▸ **Fragment tekstu**
↓

Hejto! Ale mam bekę xDD Potrzebuje tylko odpowiedzi na pytanie z prawa czy nie wpieprzę się w jakiś pozew.
Otóż zadzwonił do mnie mój dłużnik. Firma która odwołała targi, nie zwróciła za to pieniedzy choć powinna, a teraz do mnie zadzwonili... CZY NIE CHCE SIE U NICH WYSTAWIAĆ I CZY NIE CHCE O TYM POGADAC ONLINE :DDDD
Otóż bardzo chętnie chuje xD
2 lata pieniędzy mi nie oddajecie, telefony które miałem i na które kontaktowałem się na początku w sprawie ustalania szczegółów już nie odpowiadają bo po co, maile tak samo, odbębniłem cała mozliwą drogę polubowną czyli:
-
przed uplywem USTALONEGO PRZEZ OBIE STRONY terminu zwrotu pieniędzy wysłałem informacje że nie mam pieniędzy na koncie.
-
po upływie przypomniałem się mailowo ponownie.
-
dwa tygodnie później przedsadowe wezwanie do zapłaty
-
wysłanie przedsądowego wezwania pocztą polską wraz z notą karną.
-
wykonanie 50 telefonów, z czego 2 razy udało mi się tylko z kimkolwiek połączyć bo przestali ode mnie odbierać, ale inne numery jakoś mogły się połączyć xD
-
Oczywiście zapewnienie że wszystko będzie uregulowane itp.
I co? Wy do mnie dzwonicie z propozycją spotkania biznesowego?!
Przez jakiś błąd proceduralny zadzwonili wczoraj czy nie chce porozmawiać o wystawiennictwie online z nimi.
Chce to nagrywać. Całe spotkanie, chcę początkowo popytać o szczegóły, płatności ewentualne zwroty, o to co było w przeszłości i o czym "słyszałem" a później wprost - czemu mnie okradziono i czy nie uważają że to splunięcie dzwonić do kogoś kogo okradli i proponować mu wchodzenie we współpracę.

↑

▸ **Udostępnione rekordy**

↓

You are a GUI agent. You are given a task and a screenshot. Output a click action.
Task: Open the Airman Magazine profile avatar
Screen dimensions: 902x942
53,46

↑
↓

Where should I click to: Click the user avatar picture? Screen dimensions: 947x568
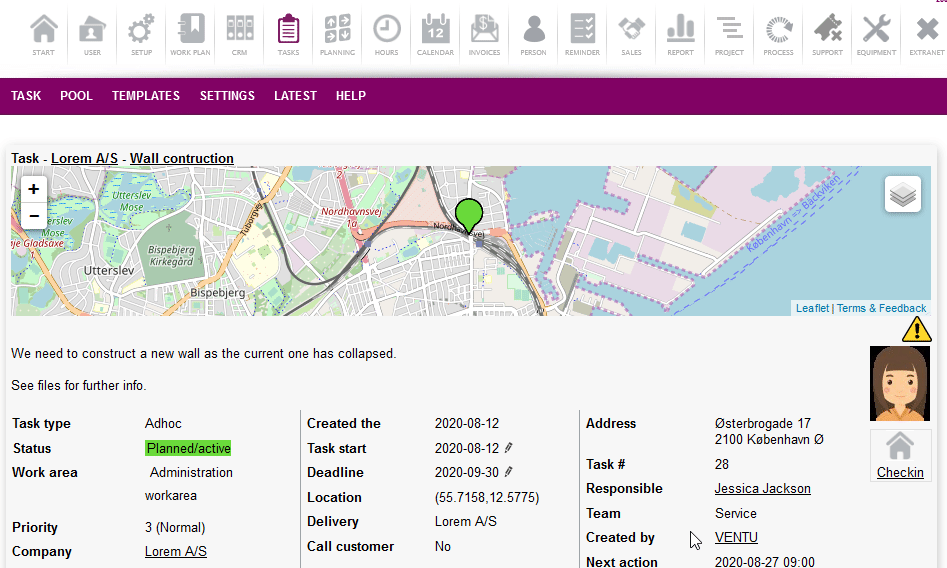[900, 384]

↑
↓

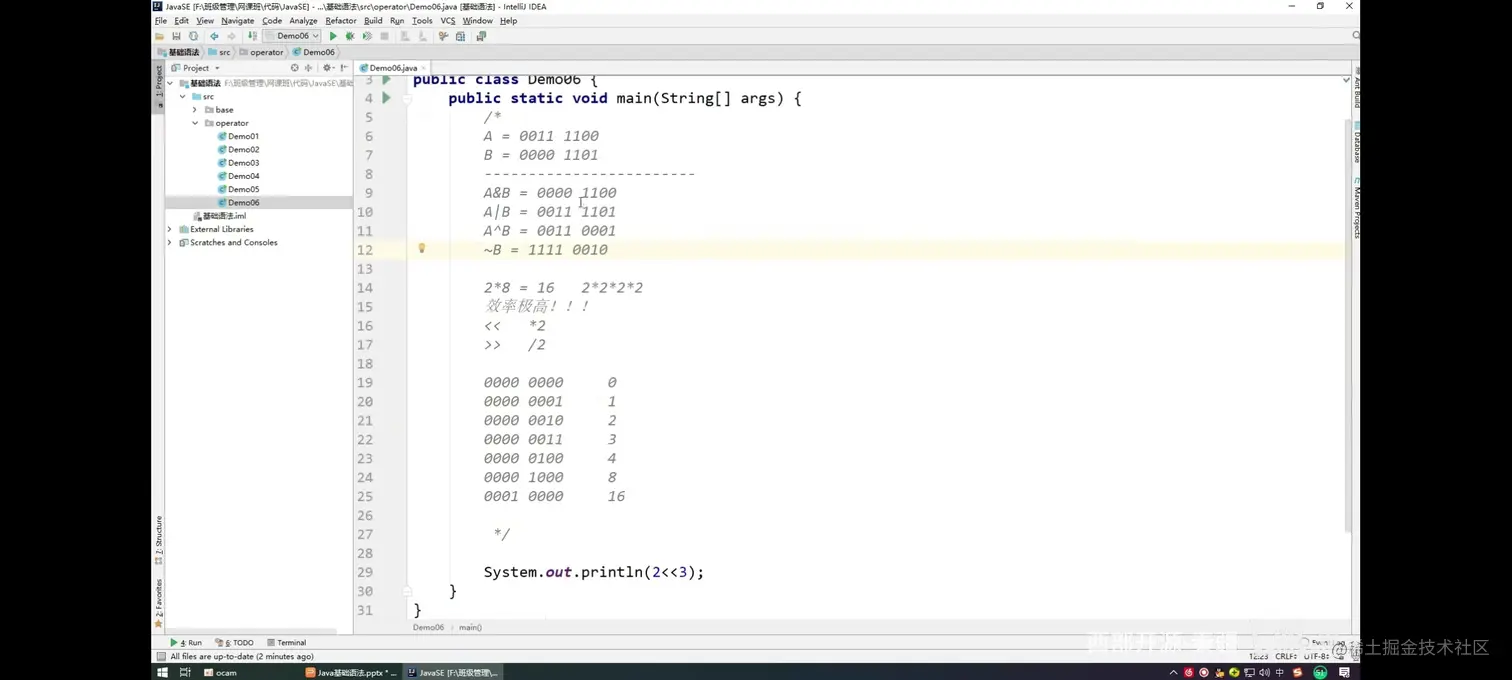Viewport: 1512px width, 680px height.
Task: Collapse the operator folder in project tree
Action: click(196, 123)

↑

▸ **Twoje zadanie**
Zastąp „mailowo” wyrazem „telefonicznie” w części tekstu o odwołanych targach między słowami „Hejto! Ale mam” a „z notą karną.”, włącznie z nimi, i przepisz tę część po zmianie.

▸ **Odpowiedź**
Hejto! Ale mam bekę xDD Potrzebuje tylko odpowiedzi na pytanie z prawa czy nie wpieprzę się w jakiś pozew.
Otóż zadzwonił do mnie mój dłużnik. Firma która odwołała targi, nie zwróciła za to pieniedzy choć powinna, a teraz do mnie zadzwonili... CZY NIE CHCE SIE U NICH WYSTAWIAĆ I CZY NIE CHCE O TYM POGADAC ONLINE :DDDD
Otóż bardzo chętnie chuje xD
2 lata pieniędzy mi nie oddajecie, telefony które miałem i na które kontaktowałem się na początku w sprawie ustalania szczegółów już nie odpowiadają bo po co, maile tak samo, odbębniłem cała mozliwą drogę polubowną czyli:
-
przed uplywem USTALONEGO PRZEZ OBIE STRONY terminu zwrotu pieniędzy wysłałem informacje że nie mam pieniędzy na koncie.
-
po upływie przypomniałem się telefonicznie ponownie.
-
dwa tygodnie później przedsadowe wezwanie do zapłaty
-
wysłanie przedsądowego wezwania pocztą polską wraz z notą karną.